Record extracts>
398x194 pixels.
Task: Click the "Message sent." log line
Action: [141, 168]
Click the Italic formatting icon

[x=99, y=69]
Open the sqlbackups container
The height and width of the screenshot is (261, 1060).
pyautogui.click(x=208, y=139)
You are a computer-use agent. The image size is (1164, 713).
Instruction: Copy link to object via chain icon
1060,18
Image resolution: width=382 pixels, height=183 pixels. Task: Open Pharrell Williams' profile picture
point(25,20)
==
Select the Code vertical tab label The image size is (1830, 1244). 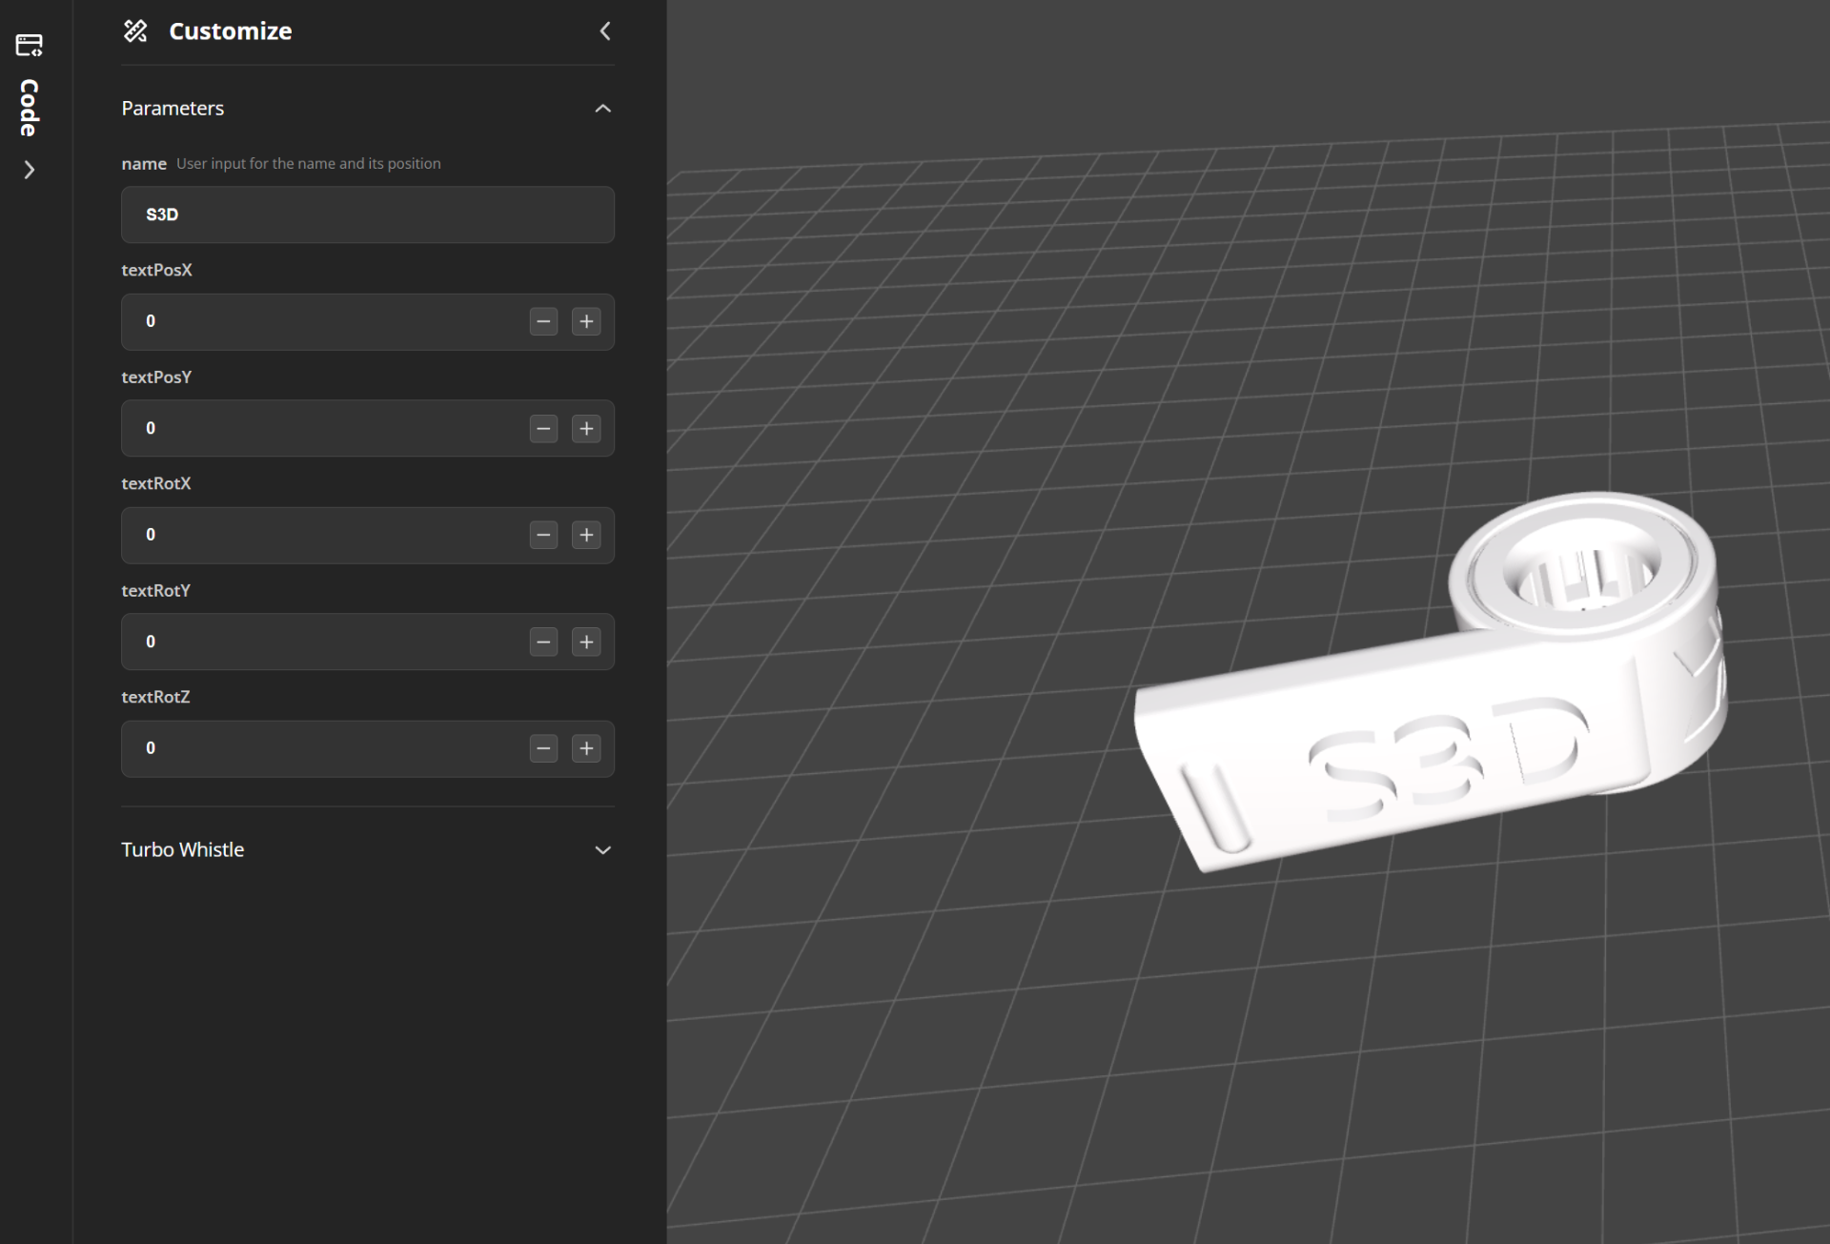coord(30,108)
...
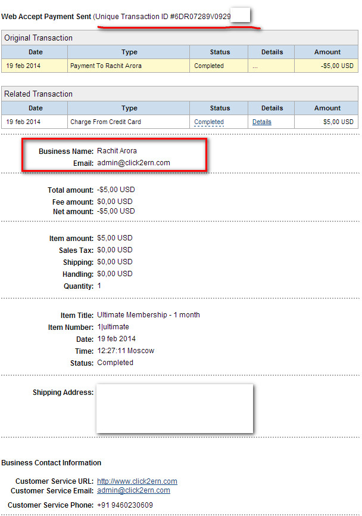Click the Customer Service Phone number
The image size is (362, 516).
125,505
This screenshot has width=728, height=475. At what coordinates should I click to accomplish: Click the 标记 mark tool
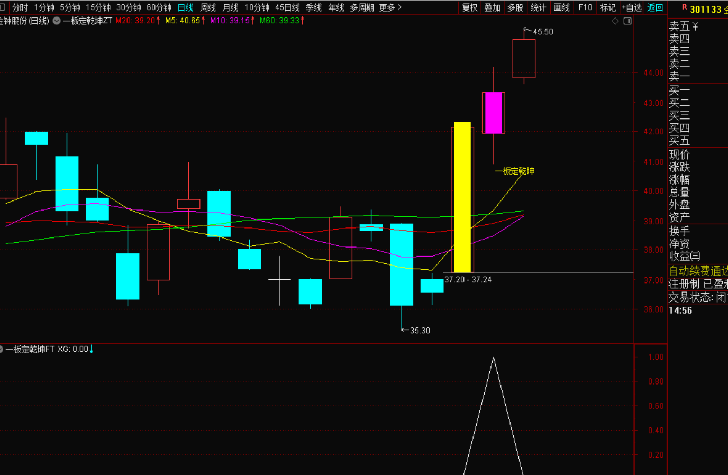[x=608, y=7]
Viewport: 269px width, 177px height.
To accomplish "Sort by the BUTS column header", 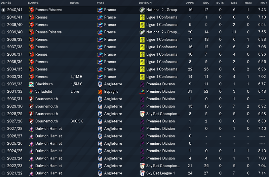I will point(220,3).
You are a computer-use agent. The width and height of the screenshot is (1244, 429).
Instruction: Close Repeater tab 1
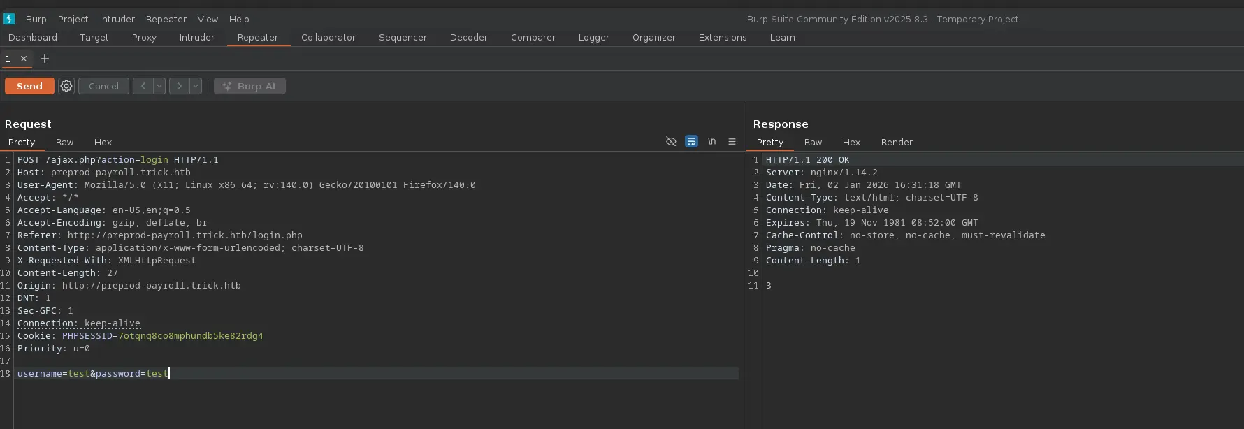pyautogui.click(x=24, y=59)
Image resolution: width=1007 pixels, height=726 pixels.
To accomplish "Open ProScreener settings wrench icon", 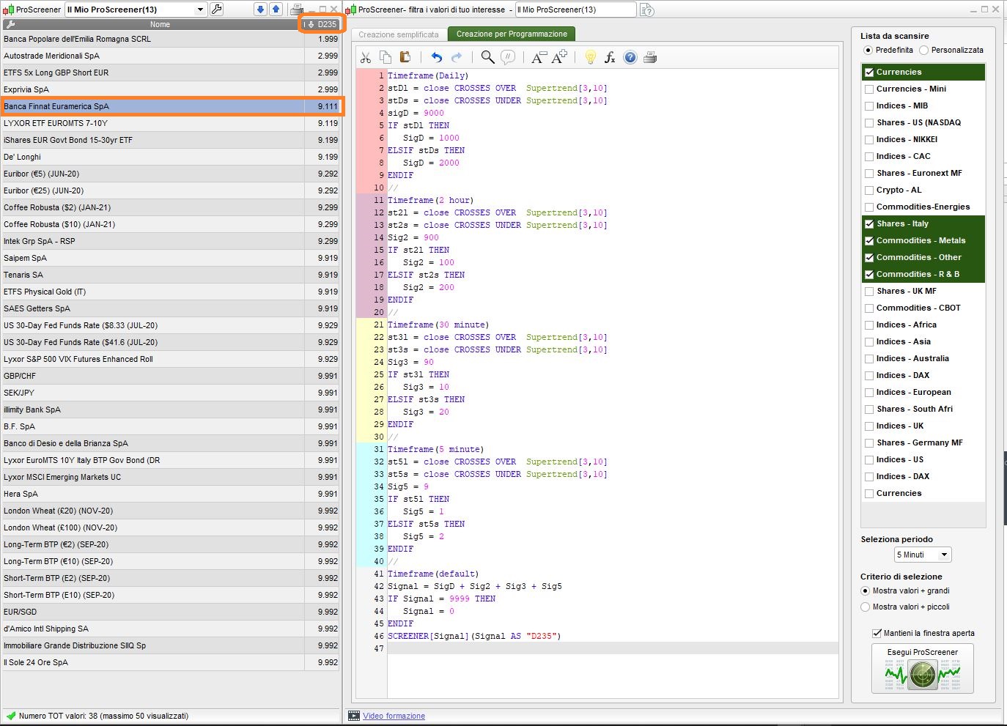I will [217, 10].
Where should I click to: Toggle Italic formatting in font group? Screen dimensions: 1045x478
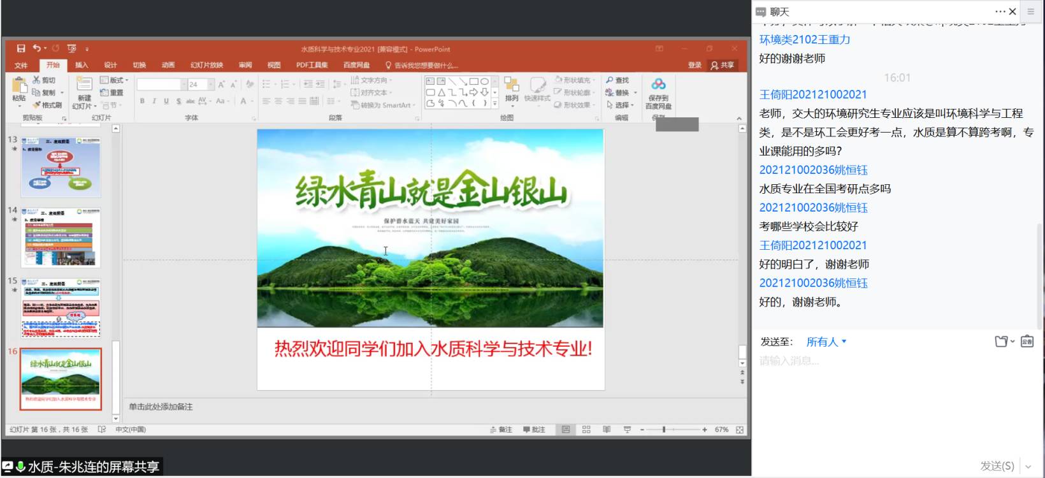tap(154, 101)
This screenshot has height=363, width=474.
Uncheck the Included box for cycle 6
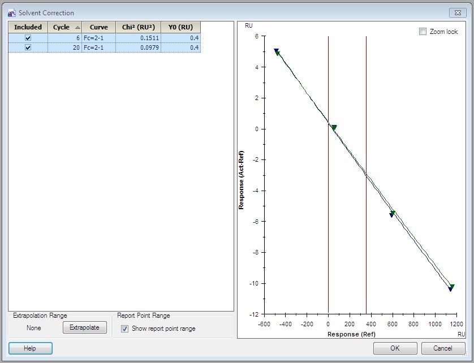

Activity>
Each line above that contains the string "agent" should be copied.

Answer space>
You are a computer-use agent. The image size is (1164, 713).
You are a computer-use agent. The width and height of the screenshot is (1244, 429).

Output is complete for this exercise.